I'm trying to decide if getting 2 puppies (one is a 3-month-old standard poodle, the other is a 2-month-old golden retriever) at the same time would be the best thing to do. I work 4 days a week and would make trips home at lunch to see about the puppy/puppies on those days. Currently have Rebel (under my picture) and Tiger, my 17-year-old tabby cat. 

What are the plusses and minuses of raising 2 puppies at the same time?

Thanks for any input.


----------



## passion4poodles (Apr 11, 2009)

I have had 2 pups at once...3 times! LOL!! First I had Tynkers and a friends Boston/Jack mix they were both the same age and size, she was out of the country when we got him for her and I had them for a month, it was not really that bad for me, just keep them on the same schedual and it is usually pretty easy. The second time was a standard pup, she was 7 months though, and a 2 month old Toy poodle, that was harder, since the schedual could not really be the same because of the size differance, one had to eat more often, go out more often ect, and the 3rd time was 2 toys same age and size and it was just as easy as the first set. I have twin skin kids though so 2 at a time is something I am used to LMAO!!!! I would say since you work so close and they are about the same size it would be fairly easy, you just have to keep BOTH eyes on them at all times till they are out of the puppy stage of eating EVERYTHING that fits in their mouths LOL! It all just depends on how much time you have, I am a stay at home mom, so I had all day to work with them sounds like you have alot of time too but not as much.


----------



## spoospirit (Mar 10, 2009)

_I am raising two puppies at the same time and it is going well. They are great company for each other; especially when it comes to getting excess energy out playing together. I am home most of the time too/ which makes it easier for me too.
_


----------



## mercymoon (Aug 29, 2008)

I dunno about two at once, will definitely
be harder. I just recently got a three month old black toy male and we are going through what is called "Puppy Hell" right now....he loves to rip up paper, go potty on the carpet, but he is also a
joy at the same time. Personally I don't think I could go about raising two puppies at once, but that is just me.

I will let you decide!


----------



## passion4poodles (Apr 11, 2009)

mercymoon said:


> I dunno about two at once, will definitely
> be harder. I just recently got a three month old black toy male and we are going through what is called "Puppy Hell" right now....he loves to rip up paper, go potty on the carpet, but he is also a
> joy at the same time. Personally I don't think I could go about raising two puppies at once, but that is just me.
> 
> I will let you decide!


MM have you ever tried to beel train your little guys? It is really easy and alot less stressful then having to clean up messes all the time.


----------



## mercymoon (Aug 29, 2008)

Can't say I have, I have tried paper training but Cashm just likes to rip it to shreds...time to try another alternative!


----------



## passion4poodles (Apr 11, 2009)

mercymoon said:


> Can't say I have, I have tried paper training but Cashm just likes to rip it to shreds...time to try another alternative!

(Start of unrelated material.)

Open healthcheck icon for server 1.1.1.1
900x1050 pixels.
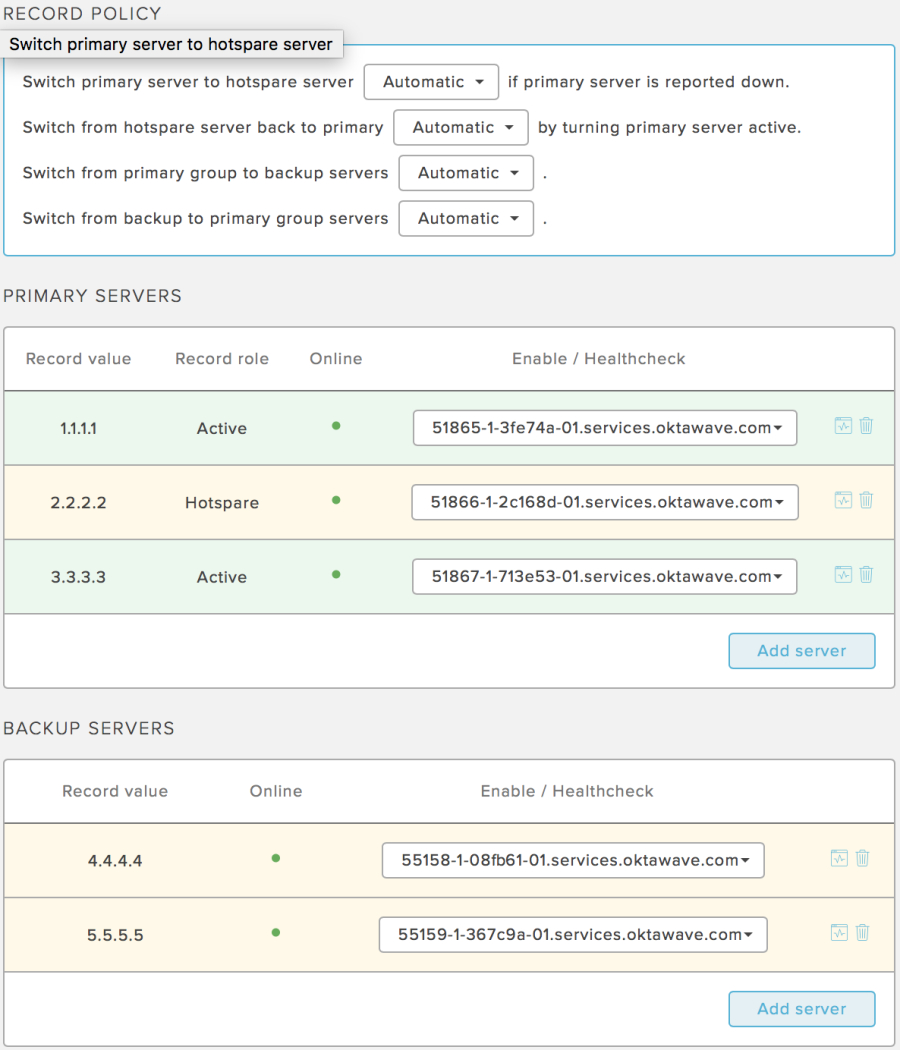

I trained mine by letting out whenever they were near it and rang it even if they did not really need out, I would just say go outside and open the door, only took about a week for them to grasp it. You reward as well after they go out. I have also taught Tynk to pee on command lol! She is one smart cookie!


----------



## Locket (Jun 21, 2009)

I've never raised two puppies at once but here are some things I've heard re: pros and cons.

Pros:
- they have a buddy to play with, so they tire themselves out faster
- 2x the puppy breath
- 2x the puppy bellies
- 2x the puppy cuteness

Cons:
- they bond with each other more than you
- 2x the training
- 2x the food cost
- 2x the vet bills
- 2x the mess
- 2x the puppy crazies

Personally, I like to enjoy my puppies one at a time. I also like to leave room in my house to add another puppy/dog down the road. Getting two puppies at the same time when you already have Rebel (who is pretty young too I think), gives you a rather full house for the next 10+ years. 
If you think you can afford 3 dogs, have enough time for 3 dogs, and want three dogs, then go for it I guess.


----------



## thestars (May 2, 2009)

You're right about that Locket. I got two std poos at the same time 8 years ago. I prefer to at least spread them by a minimum of a year. That way we get them involved with all the training and puppy socialization without each other to depend upon. More independant and into their owners that way. Got six now, 4 standards and 2 toys. 12 yr, 8 yr, 8 yr, & 7 mo std. and 3 yr & 2yr toys.


----------



## amerique2 (Jun 21, 2009)

That makes sense. I really want to enjoy them individually--just hate that they are both available at the same time. I've already met and played with the poodle puppy, and I am in love. I haven't seen the GR puppy in person, just photos, so it is a little easier to be objective with her. Rebel is 2 1/2 and would readily accept a new playmate. He tries to get Tiger to play with him, but Tiger doesn't want anything to do with Rebel. 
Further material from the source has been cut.